Data section

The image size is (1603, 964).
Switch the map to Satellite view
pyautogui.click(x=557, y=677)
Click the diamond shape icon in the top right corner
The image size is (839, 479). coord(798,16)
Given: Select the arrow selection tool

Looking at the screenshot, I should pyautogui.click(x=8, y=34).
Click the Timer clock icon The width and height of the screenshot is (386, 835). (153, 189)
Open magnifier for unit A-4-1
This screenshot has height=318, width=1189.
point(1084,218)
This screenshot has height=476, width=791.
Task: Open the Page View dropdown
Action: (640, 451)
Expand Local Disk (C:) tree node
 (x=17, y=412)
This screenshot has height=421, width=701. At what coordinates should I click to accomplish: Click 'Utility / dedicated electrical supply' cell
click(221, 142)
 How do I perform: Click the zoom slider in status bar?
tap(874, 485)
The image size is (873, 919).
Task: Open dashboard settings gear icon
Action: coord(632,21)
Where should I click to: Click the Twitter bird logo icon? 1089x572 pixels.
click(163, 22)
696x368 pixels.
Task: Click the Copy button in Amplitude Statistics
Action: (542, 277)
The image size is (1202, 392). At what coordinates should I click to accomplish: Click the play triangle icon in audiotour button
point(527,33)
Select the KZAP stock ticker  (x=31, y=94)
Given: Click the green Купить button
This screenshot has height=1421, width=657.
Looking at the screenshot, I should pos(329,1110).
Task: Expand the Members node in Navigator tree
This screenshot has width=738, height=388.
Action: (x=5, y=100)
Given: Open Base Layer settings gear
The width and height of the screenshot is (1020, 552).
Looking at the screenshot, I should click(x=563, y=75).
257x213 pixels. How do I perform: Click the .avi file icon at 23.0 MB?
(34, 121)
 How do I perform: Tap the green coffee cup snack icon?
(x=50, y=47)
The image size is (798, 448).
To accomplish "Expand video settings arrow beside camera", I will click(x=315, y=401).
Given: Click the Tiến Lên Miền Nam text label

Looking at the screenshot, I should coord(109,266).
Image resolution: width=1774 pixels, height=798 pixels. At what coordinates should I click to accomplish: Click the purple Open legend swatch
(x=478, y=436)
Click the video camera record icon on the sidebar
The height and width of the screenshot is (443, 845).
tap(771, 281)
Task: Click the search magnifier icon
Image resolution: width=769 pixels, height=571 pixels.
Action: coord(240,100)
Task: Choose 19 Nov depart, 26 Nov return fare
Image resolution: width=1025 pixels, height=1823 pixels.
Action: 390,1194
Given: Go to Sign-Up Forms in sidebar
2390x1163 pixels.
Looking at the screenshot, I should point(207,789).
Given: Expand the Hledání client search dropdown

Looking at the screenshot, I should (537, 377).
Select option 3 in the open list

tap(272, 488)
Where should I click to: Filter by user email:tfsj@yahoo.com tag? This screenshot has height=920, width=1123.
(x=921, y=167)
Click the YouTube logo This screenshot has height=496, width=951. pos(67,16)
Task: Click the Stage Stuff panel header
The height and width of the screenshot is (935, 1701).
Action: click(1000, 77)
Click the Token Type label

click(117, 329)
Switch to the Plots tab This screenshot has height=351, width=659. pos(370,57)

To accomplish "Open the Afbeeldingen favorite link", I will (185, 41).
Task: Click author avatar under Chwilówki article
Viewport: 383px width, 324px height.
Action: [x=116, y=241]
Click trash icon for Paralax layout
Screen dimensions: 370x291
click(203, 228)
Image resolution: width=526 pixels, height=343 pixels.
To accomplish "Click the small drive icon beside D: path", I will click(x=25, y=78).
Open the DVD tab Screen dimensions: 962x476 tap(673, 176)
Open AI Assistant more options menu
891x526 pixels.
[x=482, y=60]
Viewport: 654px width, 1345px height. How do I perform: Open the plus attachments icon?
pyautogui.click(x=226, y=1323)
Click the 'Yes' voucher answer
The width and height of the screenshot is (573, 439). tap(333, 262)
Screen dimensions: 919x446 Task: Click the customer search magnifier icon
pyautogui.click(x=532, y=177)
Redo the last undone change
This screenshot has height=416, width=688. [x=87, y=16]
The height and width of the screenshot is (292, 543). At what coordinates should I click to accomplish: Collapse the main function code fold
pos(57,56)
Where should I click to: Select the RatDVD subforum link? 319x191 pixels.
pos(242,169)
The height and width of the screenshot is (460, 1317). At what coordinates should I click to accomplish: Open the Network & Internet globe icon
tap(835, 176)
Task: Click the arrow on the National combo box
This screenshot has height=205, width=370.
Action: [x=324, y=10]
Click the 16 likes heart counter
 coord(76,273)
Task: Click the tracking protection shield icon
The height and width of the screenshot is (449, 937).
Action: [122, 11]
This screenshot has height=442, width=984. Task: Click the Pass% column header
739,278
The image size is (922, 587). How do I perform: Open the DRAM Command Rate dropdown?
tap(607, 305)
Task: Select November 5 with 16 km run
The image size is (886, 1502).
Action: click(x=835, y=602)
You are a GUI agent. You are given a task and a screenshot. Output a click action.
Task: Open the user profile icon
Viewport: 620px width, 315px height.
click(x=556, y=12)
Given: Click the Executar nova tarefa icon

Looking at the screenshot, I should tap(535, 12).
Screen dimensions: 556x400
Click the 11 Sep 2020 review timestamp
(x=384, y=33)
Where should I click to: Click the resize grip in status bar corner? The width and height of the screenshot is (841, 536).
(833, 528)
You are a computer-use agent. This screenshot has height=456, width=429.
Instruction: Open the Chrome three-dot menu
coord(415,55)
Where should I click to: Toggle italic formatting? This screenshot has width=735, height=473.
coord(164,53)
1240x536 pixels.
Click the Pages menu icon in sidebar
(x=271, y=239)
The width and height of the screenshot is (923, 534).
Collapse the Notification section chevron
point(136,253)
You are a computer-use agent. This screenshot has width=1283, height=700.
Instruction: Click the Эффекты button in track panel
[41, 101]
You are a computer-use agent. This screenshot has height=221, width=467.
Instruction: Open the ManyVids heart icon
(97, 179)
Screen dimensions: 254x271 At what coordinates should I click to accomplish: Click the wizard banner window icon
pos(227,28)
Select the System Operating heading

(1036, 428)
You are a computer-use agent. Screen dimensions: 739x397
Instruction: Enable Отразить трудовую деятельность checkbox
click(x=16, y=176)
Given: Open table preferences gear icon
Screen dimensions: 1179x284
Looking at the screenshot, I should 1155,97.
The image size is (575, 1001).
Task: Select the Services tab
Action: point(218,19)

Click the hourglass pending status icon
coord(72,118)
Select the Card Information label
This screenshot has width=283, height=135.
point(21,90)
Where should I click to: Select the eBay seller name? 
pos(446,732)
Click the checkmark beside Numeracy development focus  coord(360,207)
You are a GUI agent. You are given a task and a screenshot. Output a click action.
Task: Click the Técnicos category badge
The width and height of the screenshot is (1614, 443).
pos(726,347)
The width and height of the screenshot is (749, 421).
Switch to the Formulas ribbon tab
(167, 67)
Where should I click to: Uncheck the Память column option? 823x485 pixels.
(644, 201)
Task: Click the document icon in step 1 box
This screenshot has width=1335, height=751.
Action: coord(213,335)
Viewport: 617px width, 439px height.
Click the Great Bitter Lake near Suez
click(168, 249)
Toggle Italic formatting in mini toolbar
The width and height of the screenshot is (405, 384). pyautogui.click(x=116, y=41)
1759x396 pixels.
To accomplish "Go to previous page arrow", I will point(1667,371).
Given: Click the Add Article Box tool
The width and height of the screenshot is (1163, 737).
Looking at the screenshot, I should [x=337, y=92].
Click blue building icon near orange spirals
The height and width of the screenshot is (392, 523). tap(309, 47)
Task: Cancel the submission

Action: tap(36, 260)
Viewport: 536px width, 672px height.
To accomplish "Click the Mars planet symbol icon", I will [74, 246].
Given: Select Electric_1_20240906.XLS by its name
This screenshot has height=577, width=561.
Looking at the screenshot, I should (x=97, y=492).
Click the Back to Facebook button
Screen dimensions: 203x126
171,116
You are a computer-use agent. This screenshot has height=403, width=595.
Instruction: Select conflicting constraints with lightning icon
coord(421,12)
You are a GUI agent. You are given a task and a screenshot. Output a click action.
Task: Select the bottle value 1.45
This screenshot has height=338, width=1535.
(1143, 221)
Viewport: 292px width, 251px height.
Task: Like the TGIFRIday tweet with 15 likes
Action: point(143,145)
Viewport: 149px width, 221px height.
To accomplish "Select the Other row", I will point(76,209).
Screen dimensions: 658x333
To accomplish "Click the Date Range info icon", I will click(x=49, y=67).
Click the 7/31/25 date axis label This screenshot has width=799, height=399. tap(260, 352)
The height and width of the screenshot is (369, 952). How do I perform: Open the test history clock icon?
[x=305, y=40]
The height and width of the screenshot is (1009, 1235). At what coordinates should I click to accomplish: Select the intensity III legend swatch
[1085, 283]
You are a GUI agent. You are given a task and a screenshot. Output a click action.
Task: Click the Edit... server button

What the exercise asks
Extract every line of the records above that contains the string "Collapse", and list each one on its own line.

Full output
The height and width of the screenshot is (292, 543). At what coordinates should I click to accomplish: Collapse the main function code fold
Collapse the Notification section chevron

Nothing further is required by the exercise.